▶ **Exercise material**
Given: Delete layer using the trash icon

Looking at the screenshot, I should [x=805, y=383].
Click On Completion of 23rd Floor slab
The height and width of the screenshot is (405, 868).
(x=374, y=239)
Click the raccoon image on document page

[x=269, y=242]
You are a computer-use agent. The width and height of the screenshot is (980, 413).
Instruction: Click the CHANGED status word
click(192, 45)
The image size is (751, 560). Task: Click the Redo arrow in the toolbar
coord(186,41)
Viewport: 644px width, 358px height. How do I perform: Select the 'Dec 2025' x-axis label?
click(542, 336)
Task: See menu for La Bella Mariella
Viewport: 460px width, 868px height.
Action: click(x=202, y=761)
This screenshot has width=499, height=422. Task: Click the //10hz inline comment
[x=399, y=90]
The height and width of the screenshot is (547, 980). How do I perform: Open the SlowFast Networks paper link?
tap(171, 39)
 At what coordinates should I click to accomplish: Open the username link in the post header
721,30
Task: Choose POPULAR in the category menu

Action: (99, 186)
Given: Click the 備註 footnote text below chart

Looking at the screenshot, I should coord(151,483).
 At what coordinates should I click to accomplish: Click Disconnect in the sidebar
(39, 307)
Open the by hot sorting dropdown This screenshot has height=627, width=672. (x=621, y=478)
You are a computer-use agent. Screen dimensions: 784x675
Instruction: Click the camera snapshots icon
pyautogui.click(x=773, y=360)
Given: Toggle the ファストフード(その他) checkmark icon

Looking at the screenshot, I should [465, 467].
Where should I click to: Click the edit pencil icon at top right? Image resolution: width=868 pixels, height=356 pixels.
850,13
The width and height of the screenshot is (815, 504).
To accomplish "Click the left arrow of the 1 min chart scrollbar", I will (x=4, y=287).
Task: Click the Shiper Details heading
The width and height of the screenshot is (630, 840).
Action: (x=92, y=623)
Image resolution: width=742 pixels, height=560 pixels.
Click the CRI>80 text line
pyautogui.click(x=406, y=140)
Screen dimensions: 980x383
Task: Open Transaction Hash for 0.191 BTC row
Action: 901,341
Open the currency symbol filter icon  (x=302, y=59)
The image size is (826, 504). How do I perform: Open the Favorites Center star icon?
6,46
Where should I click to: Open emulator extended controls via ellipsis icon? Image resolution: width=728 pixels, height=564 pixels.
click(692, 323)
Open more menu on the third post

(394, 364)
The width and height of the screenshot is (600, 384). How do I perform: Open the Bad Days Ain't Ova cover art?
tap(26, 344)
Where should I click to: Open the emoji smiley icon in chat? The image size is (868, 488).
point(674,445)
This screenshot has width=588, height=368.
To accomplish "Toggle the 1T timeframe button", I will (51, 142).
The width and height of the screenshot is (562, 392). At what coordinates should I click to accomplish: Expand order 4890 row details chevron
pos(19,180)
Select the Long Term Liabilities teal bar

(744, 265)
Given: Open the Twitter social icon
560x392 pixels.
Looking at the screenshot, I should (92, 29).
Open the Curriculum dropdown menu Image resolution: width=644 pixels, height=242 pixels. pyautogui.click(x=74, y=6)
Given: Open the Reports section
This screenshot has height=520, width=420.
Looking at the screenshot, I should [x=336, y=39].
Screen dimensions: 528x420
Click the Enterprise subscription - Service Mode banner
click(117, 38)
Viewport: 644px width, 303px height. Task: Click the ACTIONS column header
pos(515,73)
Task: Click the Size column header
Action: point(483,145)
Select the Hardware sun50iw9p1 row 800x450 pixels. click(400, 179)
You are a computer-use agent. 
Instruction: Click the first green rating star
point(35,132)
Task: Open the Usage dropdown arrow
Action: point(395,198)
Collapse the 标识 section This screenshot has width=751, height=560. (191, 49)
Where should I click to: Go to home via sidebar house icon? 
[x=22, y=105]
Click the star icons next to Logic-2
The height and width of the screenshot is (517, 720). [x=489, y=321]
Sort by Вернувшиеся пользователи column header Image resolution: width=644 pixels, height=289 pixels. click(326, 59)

▶ **What is needed**
Each line above needs to be repeated exactly, with nothing omitted.

▶ **Written solution**
Given: Delete layer using the trash icon

Looking at the screenshot, I should [x=805, y=383].
Click On Completion of 23rd Floor slab
The height and width of the screenshot is (405, 868).
(x=374, y=239)
Click the raccoon image on document page

[x=269, y=242]
You are a computer-use agent. The width and height of the screenshot is (980, 413).
Instruction: Click the CHANGED status word
click(192, 45)
The image size is (751, 560). Task: Click the Redo arrow in the toolbar
coord(186,41)
Viewport: 644px width, 358px height. How do I perform: Select the 'Dec 2025' x-axis label?
click(542, 336)
Task: See menu for La Bella Mariella
Viewport: 460px width, 868px height.
Action: click(x=202, y=761)
This screenshot has width=499, height=422. Task: Click the //10hz inline comment
[x=399, y=90]
The height and width of the screenshot is (547, 980). How do I perform: Open the SlowFast Networks paper link?
tap(171, 39)
 At what coordinates should I click to accomplish: Open the username link in the post header
721,30
Task: Choose POPULAR in the category menu

Action: (99, 186)
Given: Click the 備註 footnote text below chart

Looking at the screenshot, I should coord(151,483).
 At what coordinates should I click to accomplish: Click Disconnect in the sidebar
(39, 307)
Open the by hot sorting dropdown This screenshot has height=627, width=672. (x=621, y=478)
You are a computer-use agent. Screen dimensions: 784x675
Instruction: Click the camera snapshots icon
pyautogui.click(x=773, y=360)
Given: Toggle the ファストフード(その他) checkmark icon

Looking at the screenshot, I should [465, 467].
Where should I click to: Click the edit pencil icon at top right? Image resolution: width=868 pixels, height=356 pixels.
850,13
The width and height of the screenshot is (815, 504).
To accomplish "Click the left arrow of the 1 min chart scrollbar", I will (x=4, y=287).
Task: Click the Shiper Details heading
The width and height of the screenshot is (630, 840).
Action: (x=92, y=623)
Image resolution: width=742 pixels, height=560 pixels.
Click the CRI>80 text line
pyautogui.click(x=406, y=140)
Screen dimensions: 980x383
Task: Open Transaction Hash for 0.191 BTC row
Action: 901,341
Open the currency symbol filter icon  (x=302, y=59)
The image size is (826, 504). How do I perform: Open the Favorites Center star icon?
6,46
Where should I click to: Open emulator extended controls via ellipsis icon? Image resolution: width=728 pixels, height=564 pixels.
click(692, 323)
Open more menu on the third post

(394, 364)
The width and height of the screenshot is (600, 384). How do I perform: Open the Bad Days Ain't Ova cover art?
tap(26, 344)
Where should I click to: Open the emoji smiley icon in chat? The image size is (868, 488).
point(674,445)
This screenshot has width=588, height=368.
To accomplish "Toggle the 1T timeframe button", I will (51, 142).
The width and height of the screenshot is (562, 392). At what coordinates should I click to accomplish: Expand order 4890 row details chevron
pos(19,180)
Select the Long Term Liabilities teal bar

(744, 265)
Given: Open the Twitter social icon
560x392 pixels.
Looking at the screenshot, I should (92, 29).
Open the Curriculum dropdown menu Image resolution: width=644 pixels, height=242 pixels. pyautogui.click(x=74, y=6)
Given: Open the Reports section
This screenshot has height=520, width=420.
Looking at the screenshot, I should [x=336, y=39].
Screen dimensions: 528x420
Click the Enterprise subscription - Service Mode banner
click(117, 38)
Viewport: 644px width, 303px height. Task: Click the ACTIONS column header
pos(515,73)
Task: Click the Size column header
Action: point(483,145)
Select the Hardware sun50iw9p1 row 800x450 pixels. click(400, 179)
You are a computer-use agent. 
Instruction: Click the first green rating star
point(35,132)
Task: Open the Usage dropdown arrow
Action: point(395,198)
Collapse the 标识 section This screenshot has width=751, height=560. (191, 49)
Where should I click to: Go to home via sidebar house icon? 
[x=22, y=105]
Click the star icons next to Logic-2
The height and width of the screenshot is (517, 720). [x=489, y=321]
Sort by Вернувшиеся пользователи column header Image resolution: width=644 pixels, height=289 pixels. click(326, 59)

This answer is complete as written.